LAND COMPANY V. SAUNDERS, 103 U. S. 316 (1880)

103 U. S. 316

U.S. Supreme Court

Land Company v. Saunders, 103 U.S. 316 (1880)

Land Company v. Saunders

103 U.S. 316

Syllabus

1. The general rule that monuments control courses and distances reasserted in reference to lands situated in New Hampshire.

2. A well known tract of land, embraced in an old patent and long referred to by name in the laws of the state, containing settlements which had been subject to the census and tax laws, if called for in a subsequent grant made by the state, as the boundary of a new grant, is such a monument as will draw to it the limits of such subsequent grant, although its exterior lines were never actually run and located on the ground, and the state will be precluded from injecting a still later grant between the two prior ones.

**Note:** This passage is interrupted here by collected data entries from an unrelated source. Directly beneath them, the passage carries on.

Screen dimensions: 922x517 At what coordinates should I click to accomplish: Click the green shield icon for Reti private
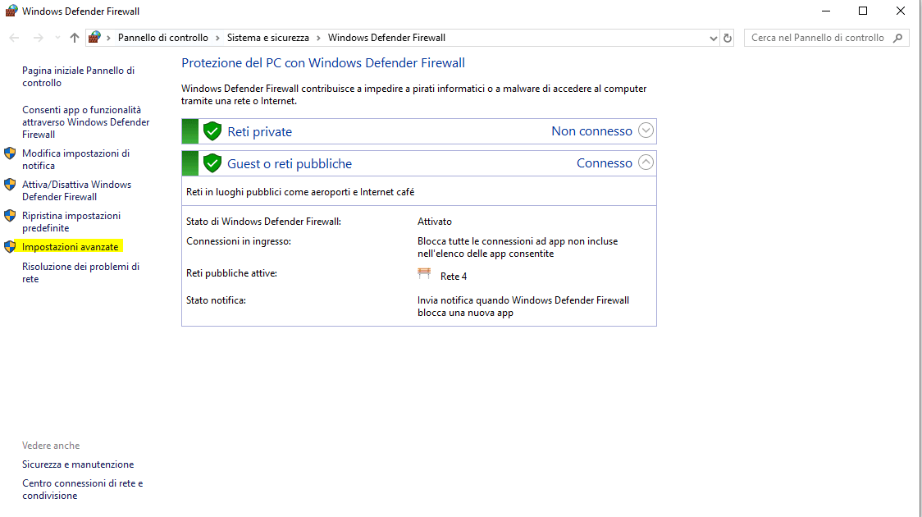(x=212, y=131)
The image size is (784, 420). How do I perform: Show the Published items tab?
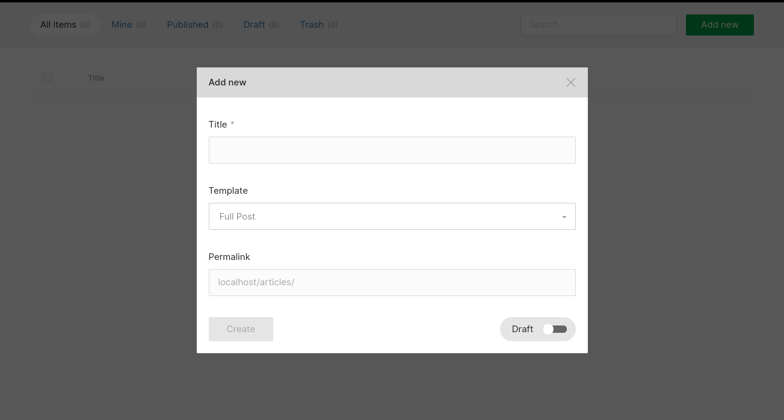[194, 25]
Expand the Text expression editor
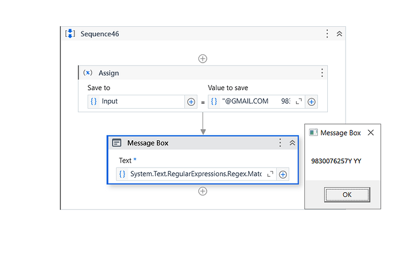The height and width of the screenshot is (259, 404). (x=270, y=174)
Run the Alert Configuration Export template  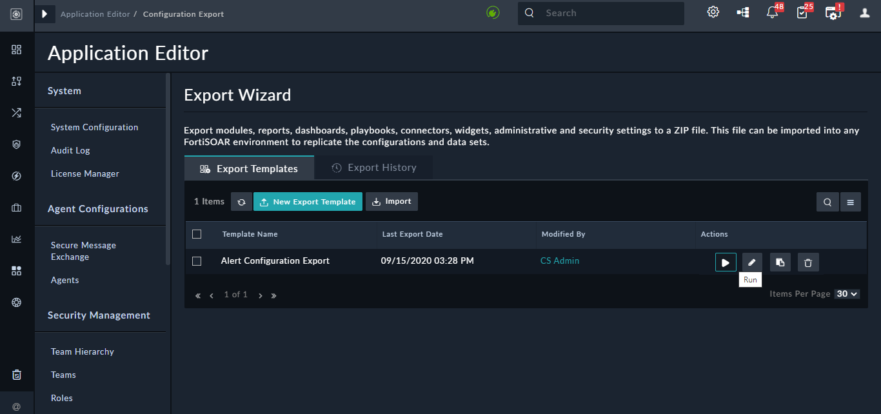[x=726, y=262]
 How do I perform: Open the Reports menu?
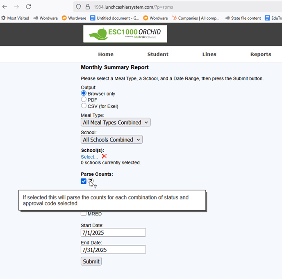click(x=260, y=54)

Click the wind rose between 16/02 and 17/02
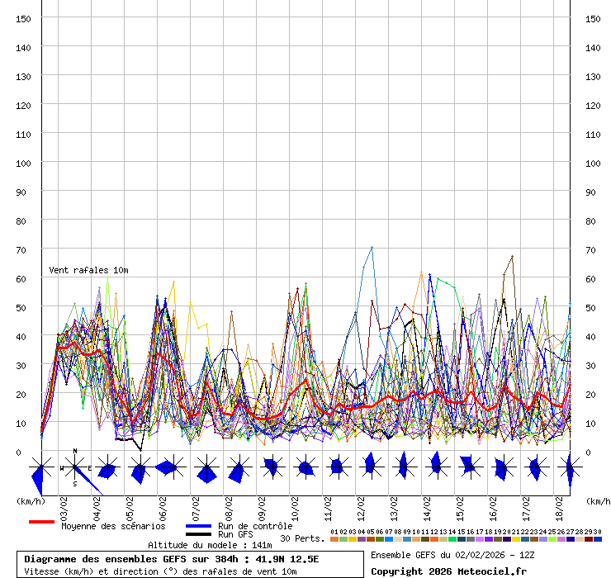502,468
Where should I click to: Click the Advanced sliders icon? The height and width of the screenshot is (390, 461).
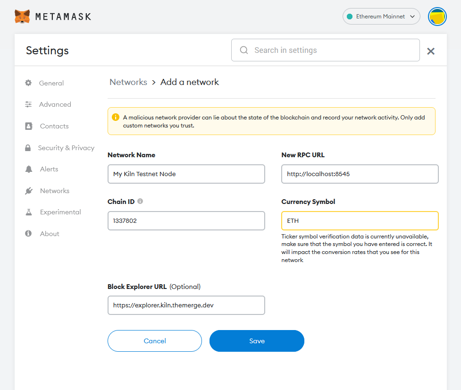(28, 104)
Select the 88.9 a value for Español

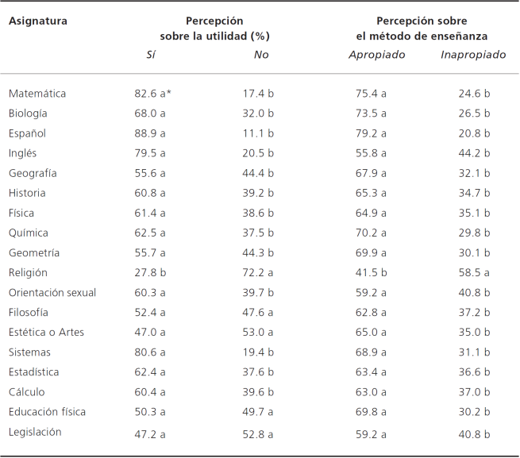[x=149, y=133]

3. The premises in a grant were described as beginning at a fixed point, and thence

"running east seven miles and one hundred and seventeen rods to Hart's Location; thence southerly by the westerly boundary of said location to a point so far south that a line drawn thence due south shall strike the northwest corner of the Town of Burton; thence south to said northwest corner of Burton; thence westerly,"

&c., to the beginning.

Held:

1. That if, when the grant was made, there was a tract well known as Hart's Location, lying easterly and in the vicinity of the land granted, and if it had a westerly boundary to which the granted tract could by any reasonable possibility extend, then Hart's Location was a monument which controlled the courses and distances of the survey, and this though the western boundary of Hart's location had never been actually surveyed on the ground, and though the northwest corner of Burton did not lie due south from any part of said western boundary.

2. That in such case the connection between the two monuments -- the western boundary of Hart's Location and the northwest corner of Burton -- would be the shortest line between them, though the course should be different from that named in the grant.